Here is the Math.fma implementation of the DAXPY algorithm:

for (i = 0; i < dx.length; i++) 
    dy[i] = Math.fma (da, dx[i], dy[i]);

The machine code generated by the JVM JIT compiler is shown below. We see that FMA vector SIMD instructions are generated for the Java algorithm and mapped into the SIMD vfmadd231pd instructions on the Intel Xeon Phi processor for the latest Open JDK source build.

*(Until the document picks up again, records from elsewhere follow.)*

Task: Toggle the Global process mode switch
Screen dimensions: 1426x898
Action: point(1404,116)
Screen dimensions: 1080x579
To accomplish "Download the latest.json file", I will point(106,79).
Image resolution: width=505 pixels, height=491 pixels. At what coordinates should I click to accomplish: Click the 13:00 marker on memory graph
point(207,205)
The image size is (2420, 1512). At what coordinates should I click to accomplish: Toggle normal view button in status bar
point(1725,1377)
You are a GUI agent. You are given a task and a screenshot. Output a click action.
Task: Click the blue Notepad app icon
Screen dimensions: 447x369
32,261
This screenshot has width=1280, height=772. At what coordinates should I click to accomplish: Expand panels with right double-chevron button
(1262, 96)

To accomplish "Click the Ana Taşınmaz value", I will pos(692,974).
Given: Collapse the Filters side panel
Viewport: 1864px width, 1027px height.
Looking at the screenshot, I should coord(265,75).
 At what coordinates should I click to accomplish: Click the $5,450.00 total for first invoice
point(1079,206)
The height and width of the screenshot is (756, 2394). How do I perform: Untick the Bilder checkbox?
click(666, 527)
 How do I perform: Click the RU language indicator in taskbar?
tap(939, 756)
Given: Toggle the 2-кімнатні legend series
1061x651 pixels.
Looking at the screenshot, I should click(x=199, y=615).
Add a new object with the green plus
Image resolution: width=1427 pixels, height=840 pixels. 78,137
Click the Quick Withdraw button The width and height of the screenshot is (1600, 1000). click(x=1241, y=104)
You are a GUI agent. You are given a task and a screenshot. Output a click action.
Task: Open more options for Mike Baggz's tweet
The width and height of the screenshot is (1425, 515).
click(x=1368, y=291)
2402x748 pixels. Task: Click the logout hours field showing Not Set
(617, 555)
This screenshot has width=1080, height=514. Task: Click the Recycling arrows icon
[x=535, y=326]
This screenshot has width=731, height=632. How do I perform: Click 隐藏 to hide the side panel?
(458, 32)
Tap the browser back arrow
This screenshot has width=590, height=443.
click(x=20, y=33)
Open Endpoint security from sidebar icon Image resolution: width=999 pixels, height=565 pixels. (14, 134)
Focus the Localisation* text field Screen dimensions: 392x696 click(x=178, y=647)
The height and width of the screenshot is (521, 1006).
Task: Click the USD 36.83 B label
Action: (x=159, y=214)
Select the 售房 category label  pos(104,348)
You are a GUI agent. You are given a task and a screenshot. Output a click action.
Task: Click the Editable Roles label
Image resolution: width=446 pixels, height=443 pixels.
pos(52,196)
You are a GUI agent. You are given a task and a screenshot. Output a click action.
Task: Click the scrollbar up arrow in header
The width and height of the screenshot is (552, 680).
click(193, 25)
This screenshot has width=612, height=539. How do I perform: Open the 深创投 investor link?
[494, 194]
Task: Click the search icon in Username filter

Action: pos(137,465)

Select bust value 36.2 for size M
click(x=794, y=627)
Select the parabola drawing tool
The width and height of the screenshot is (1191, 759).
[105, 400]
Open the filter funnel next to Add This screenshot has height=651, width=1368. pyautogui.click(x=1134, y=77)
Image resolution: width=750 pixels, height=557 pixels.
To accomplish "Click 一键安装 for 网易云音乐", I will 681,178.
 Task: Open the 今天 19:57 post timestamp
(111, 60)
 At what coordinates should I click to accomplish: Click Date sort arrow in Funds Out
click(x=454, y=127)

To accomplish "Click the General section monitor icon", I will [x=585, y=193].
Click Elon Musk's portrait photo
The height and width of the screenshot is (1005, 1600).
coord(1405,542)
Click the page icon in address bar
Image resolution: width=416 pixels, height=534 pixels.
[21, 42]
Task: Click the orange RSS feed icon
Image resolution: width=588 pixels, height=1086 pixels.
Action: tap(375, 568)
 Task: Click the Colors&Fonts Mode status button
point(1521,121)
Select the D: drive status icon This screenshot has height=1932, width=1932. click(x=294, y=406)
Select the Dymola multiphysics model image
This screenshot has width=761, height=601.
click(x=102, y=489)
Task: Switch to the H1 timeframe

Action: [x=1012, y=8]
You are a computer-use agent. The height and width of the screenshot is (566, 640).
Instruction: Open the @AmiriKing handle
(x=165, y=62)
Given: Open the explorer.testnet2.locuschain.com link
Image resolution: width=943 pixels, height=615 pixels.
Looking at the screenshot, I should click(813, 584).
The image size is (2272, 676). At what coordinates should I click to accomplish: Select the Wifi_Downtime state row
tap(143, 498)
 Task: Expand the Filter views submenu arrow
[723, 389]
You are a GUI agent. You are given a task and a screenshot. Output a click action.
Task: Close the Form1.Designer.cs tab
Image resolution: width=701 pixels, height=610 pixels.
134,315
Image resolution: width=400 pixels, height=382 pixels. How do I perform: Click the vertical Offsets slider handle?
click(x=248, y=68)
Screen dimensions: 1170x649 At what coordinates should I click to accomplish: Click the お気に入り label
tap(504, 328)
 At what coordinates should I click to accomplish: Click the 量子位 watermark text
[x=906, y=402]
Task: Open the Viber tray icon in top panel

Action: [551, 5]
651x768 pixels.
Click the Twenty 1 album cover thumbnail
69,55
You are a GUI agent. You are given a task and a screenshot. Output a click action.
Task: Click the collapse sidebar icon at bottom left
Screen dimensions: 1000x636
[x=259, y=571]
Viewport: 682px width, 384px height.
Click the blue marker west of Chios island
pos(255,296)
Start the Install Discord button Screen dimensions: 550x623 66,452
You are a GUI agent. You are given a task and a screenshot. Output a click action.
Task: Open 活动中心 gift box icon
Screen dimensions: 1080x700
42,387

vmovdqu64 0x10(%rbx,%r13,8),%zmm2{%k1}{z}
vfmadd231pd 0x10(%r10,%r13,8),%zmm1,%zmm2{%k1}{z}
                       ;*invokestatic fma {reexecute=0 rethrow=0 
return_oop=0}
                       ; - SmallDoubleDot::daxpy@146 (line 82

Applications of the Math FMA Interface

The Math FMA application interface is very useful in programs that perform basic linear algebra computations. Dense DGEMM (double-precision matrix multiplication) innermost compute kernels, for instance, can be rewritten using Math.fma operations as follows:

for (j = 0; j < N; j++) {
  for (l = 0; l < k; l++) {
      if (b[j + l * ldb + _b_offset] != 0.0)  {
        temp = alpha * b[j + l * ldb + _b_offset];
        for (i = 0; i < m; i++) {
          c[i + j * Ldc + _c_offset] = Math.fma (temp,
                                                 a[i + l * lda + _a_offset],
                                                 c[i + j * Ldc + _c_offset]);
        }
      }
   }

Sparse matrix calculations can be rewritten as follows:

for (int steps = 0; steps < NUM_STEPS; steps++) {
  for (int l = 0; l < ALPHA; l++) {
    double Total = 0.0;
    int rowBegin = Rows[l]; 
    int rowEnd = Rows[l+1];
    for (int j=rowBegin; j<rowEnd; j++) {
      Total = Math.fma (A[Cols[j],Value[j],Total);
    }
       y[l] = Total;    
  }
}

n Binomial Option Pricing, a common financial algorithm, the operation stepsArray[k]=pdByr*stepsArray[k+1]+puByr*stepsArray[k] can be written using FMA:

void BinomialOptions (double[] stepsArray, int STEPS_CACHE_SIZE,
                          double vsdt, double x, double s, int numSteps,
                          int NUM_STEPS_ROUND, double pdByr,
                          double puByr) {
    for (int j = 0; j < STEPS_CACHE_SIZE; j++) {
        double profit = s * Math.exp (vsdt * (2.0D * j - numSteps)) - x;
        stepsArray[j] = profit > 0.0D? profit: 0.0D;
    }
    for (int j = 0; j < numSteps; j++) {
        for (int k = 0; k < NUM_STEPS_ROUND; ++k) {
            stepsArray[k] = Math.fma (puByr,
                            stepsArray[k],
                            (pdByr * stepsArray[k+1]));
        }
    }

}

Boosting Java Performance

New enhancements to Java enable faster and better numerical computing. The JVM has been improved to use the Intel AVX FMA instructions in the implementation of the Math.fma(). This results in significant performance improvements of matrix multiplications, the basic workhorse of HPC and AI applications.